The Leica Q is a mirrorless camera. It’s much smaller than my Nikon D810, that’s for sure, but it’s not what I’d call a compact camera. Unlike some of the other comparable mirrorless cameras, it really doesn’t fit in your pocket, especially if you have the lens hood on. With that said, it’s more than half the weight of my Nikon, which comes in at a whopping 5.7lbs with the 40mm fixed Nikkor lens. Size and weight matter a lot when you are hiking. For what I am getting with the Q, I’m ok with it. Hey, after all, it has a full frame sensor shoved inside its magnesium and aluminum body!
It’s disappointing that I can’t charge the battery via a USB cable connected to the cable. I’m hoping a future firmware update supports this. For now, I have to carry the battery charger. My advice, leave the overly long power cable at home though and save a few ounces by repurposing your laptop power adapter for true MacGyver style charging.
The wifi capability has really come in handy. Make sure that you set the camera to shoot DNG + JPEG as the wifi transfer to your phone only supports transfer JPEG. This makes sense due to the size of the DNG files, but it took me a while to work out why I couldn’t see any photos to transfer. I could never get the backup setting to show any files. I had to use the remote camera setting for the app on the phone to connect and show me photos to transfer. It would have been nice to have an app for my Macbook too. Right now I have to transfer the photos to my phone, then send them to my laptop as a attachments to an iMessage. It works, but is kind of a pain.
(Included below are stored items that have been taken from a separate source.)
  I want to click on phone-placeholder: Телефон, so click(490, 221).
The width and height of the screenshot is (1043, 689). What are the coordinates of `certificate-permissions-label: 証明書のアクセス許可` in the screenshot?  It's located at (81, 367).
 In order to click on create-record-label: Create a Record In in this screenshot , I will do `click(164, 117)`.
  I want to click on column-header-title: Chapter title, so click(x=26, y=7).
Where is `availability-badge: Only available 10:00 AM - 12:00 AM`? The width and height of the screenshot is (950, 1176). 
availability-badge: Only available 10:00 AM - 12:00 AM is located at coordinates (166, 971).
Part of the pain is my fault. I travel with a Macbook, which frustratingly doesn’t provide a USB port. I can’t even plug my iPhone in without a separate adapter that, when going on a long hike, is one of the first things that gets the cut when I am shaving weight. (Unfortunately I have to bring the laptop as I often work on the road). The wifi transfer saves one cable that I have to bring, however, if the Q supported USB charging, I’d be bringing a USB cable anyway, so it’s kind of a wash. At least with the wifi capability, I can transfer jpegs whilst on the road to share.
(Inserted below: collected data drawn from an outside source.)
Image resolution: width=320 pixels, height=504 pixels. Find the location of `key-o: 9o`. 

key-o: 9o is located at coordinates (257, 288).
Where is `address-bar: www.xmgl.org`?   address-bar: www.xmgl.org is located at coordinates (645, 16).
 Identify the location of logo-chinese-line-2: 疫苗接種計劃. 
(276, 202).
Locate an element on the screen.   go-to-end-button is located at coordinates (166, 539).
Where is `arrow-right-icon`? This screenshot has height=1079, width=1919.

Speaking of JPEGs, I’m still experimenting with in-camera JPEG settings. I always leave quality as high as possible (SD cards are cheap these days), and have set contrast and saturation to Low, and sharpness to Mid-High. I found the default contrast and saturation of Medium had a little too much pop for my taste. The JPEGs will be used for on-the-road sharing, so it’s not a big deal, and a quick change of the settings leaves me with photos of quality easily outstripping those of the DNG files from my RX100, and far superior to my iPhone 7. All of the photos in this article are unedited JPEGs directly out of the camera. If that doesn’t convince you how good the JPEG quality of the Leica Q is, the photos below gives a great comparison of iPhone 7 photo quality.
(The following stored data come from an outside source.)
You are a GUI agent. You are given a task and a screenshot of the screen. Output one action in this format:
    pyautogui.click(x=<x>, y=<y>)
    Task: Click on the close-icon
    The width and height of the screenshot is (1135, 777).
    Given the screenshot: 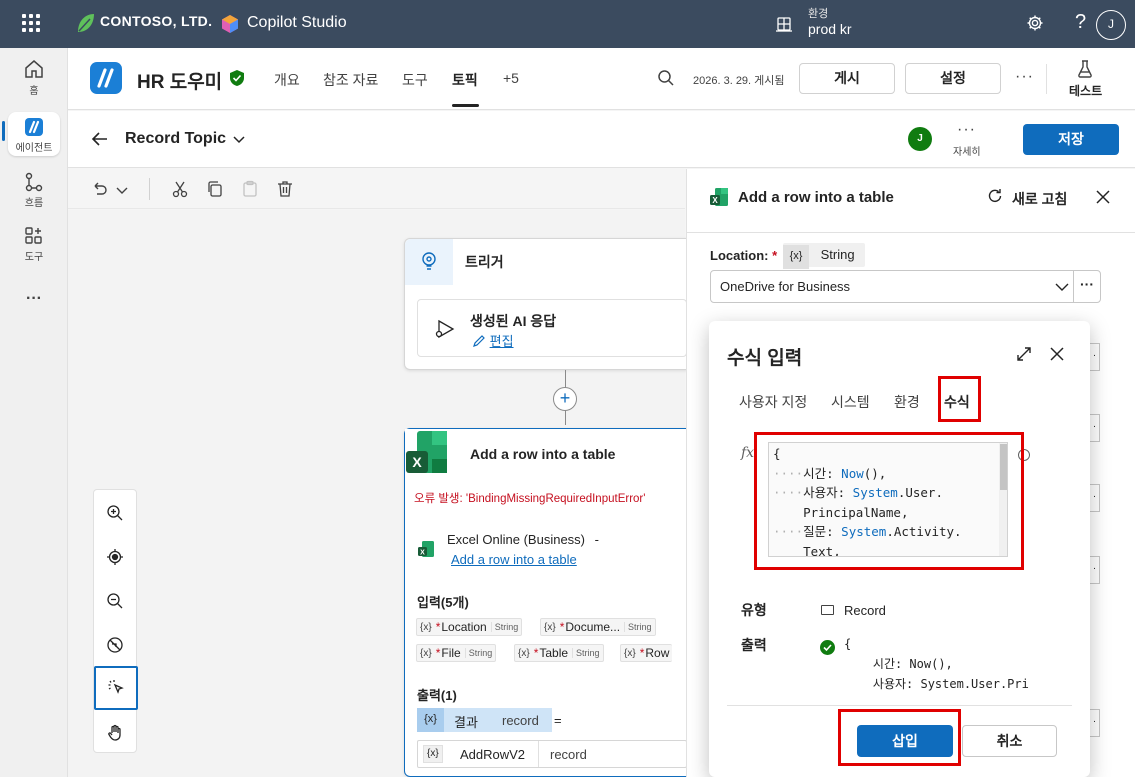 What is the action you would take?
    pyautogui.click(x=1103, y=198)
It takes time to learn all the nuances of a new camera, the Leica Q is no different. It’s a beautiful camera that creates exceptional photos, even when left in full auto mode. I’m still experimenting with the exact settings that suit my style. So many of the auto settings are just fantastic. The auto focus (after setting to back button focus) for example is lightning quick, but like many settings on the Leica, everything is just that much better with a little manual tweaking. The best thing about the Leica Q is just how much fun it make learning these settings. The camera is a pure joy to shoot with.